Louis Autar n'est plus. Vous racontant ses quelques aventures dans un article précédent, je me demandais alors si j'étais capable de rentrer en contact avec lui via la toile...et c'est pourtant dans un vieux numéro de National Geographic de juin 2000 que j' en découvrais un peu plus sur ce feu spécialiste surinamien des tortues marines ! " Ainsi, la mère de Louis Autar a été amené "par contrat" depuis Java quand elle avait 15 ans. Récemment décédé, Louis était un spécialiste reconnu des tortues de mer géantes du Surinam. Il était né dans une plantation au bord de la rivière Commewijne appelée Het Vertrouywen (La confiance). Malgré ce nom prometteur, la vie des paysans n'avait rien de plaisant. Lors d'une visite chez lui, dans les faubourgs de Paramaribo, Louis m'a raconté sa jeunesse. Nous étions installé dehors, sur des chaises en plastique, et sirotions un soda à l'orange. Il parlait tantôt en hollandais, en anglais, tantôt en sranan tongo, une langue créole autant utilisée que le hollandais. " En 1917, après huit ans, ma mère a décidé de rester au Surinam et d'acheter trois lopins de terre. Elle avait réussi à économiser assez sur son salaire journalier d'un peu moins de 3 francs. Bien évidemment, ce n'était pas drôle tous les jours. On n'avait pas d'éléctricité et on ne buvait que l'eau de pluie. Je suis né à la saison sèche ; ma mère était obligé de me laver les dents à l'eau de mer." Louis était bon élève, mais ses parents n'avaient pas les moyens de l'envoyer au lycée. A 14 ans, il part s'installer sur la côte et s'improvise braconnier ; il dérobe les oeufs des tortues luths pour les revendre aux Javanais de Paramaribo, qui en sont très friands. Des années plus tard, il se fait prendre par les Hollandais. le jour même de son arrestation, les autorités lui proposent de travailler au Service des forêts, un des meilleurs, en ce temps-là, d'Amérique du Sud.
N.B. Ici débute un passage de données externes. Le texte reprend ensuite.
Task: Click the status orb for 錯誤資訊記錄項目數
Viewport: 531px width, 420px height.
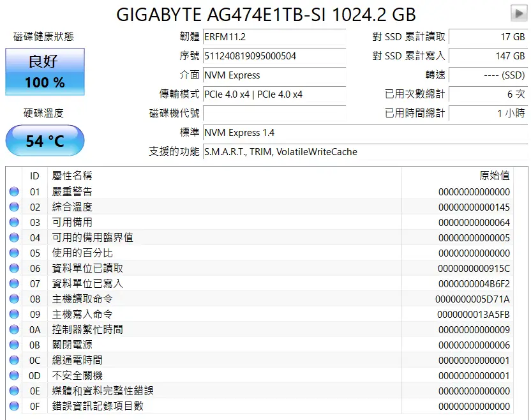Action: click(x=14, y=406)
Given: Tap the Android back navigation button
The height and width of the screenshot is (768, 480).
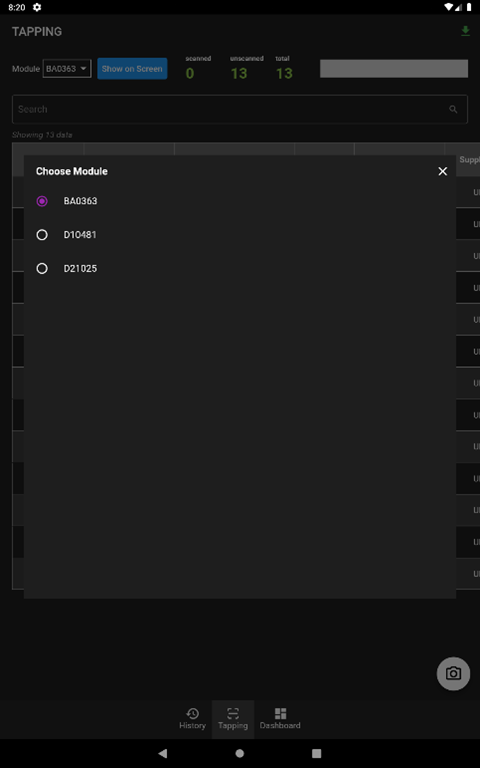Looking at the screenshot, I should (x=163, y=753).
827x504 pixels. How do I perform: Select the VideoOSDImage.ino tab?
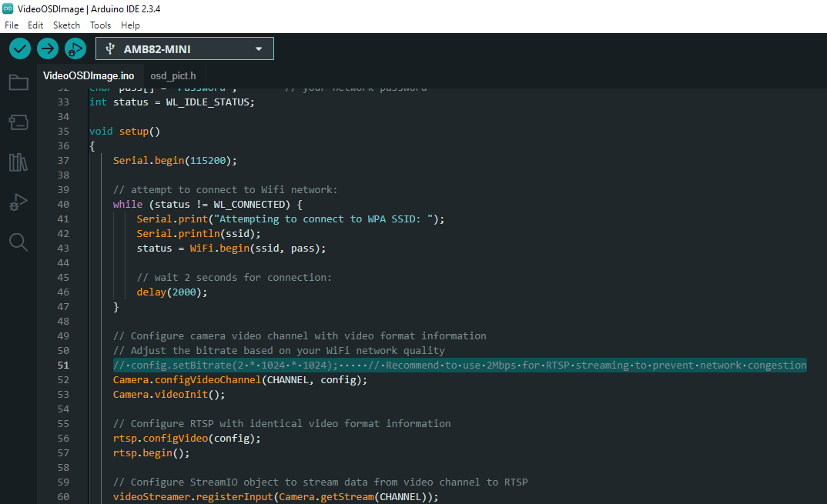(x=89, y=75)
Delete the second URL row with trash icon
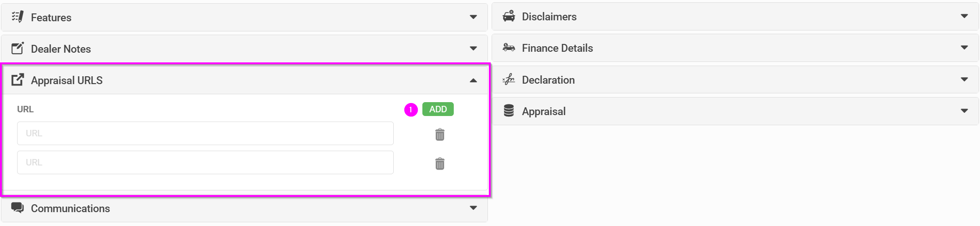Screen dimensions: 980x226 (x=440, y=164)
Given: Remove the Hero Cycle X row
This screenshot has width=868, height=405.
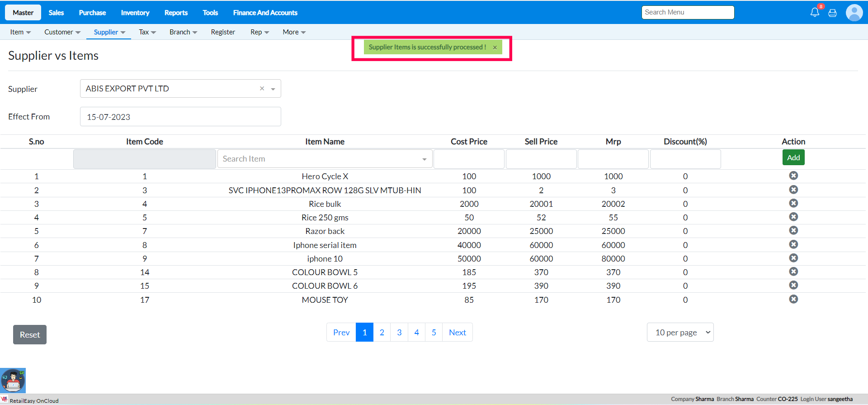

Ils n'en revenaient pas que je connaisse si bien les tortues de mer, se rappellet-il. Protéger ces oeufs était largement plus lucratif que de les revendre illégalement. le Service m'a donné de l'argent pour construire un vivier. En tout, j'ai remis 16000 de ces tortues à la mer. Après l'indépendance, quand les militaires ont pris le pouvoir, on m'a coupé les fonds. Avec la montée de la mer, mon vivier n'est plus qu'un remblais de boue."

Un élément est également expliqué par Hebe Verrest: Paramaribo se compose de différents quartiers ou mixités sociale et ethnique sont fortes, sans réelles zones de non-droit et autres aires à totalement éviter. Même pour les touristes ?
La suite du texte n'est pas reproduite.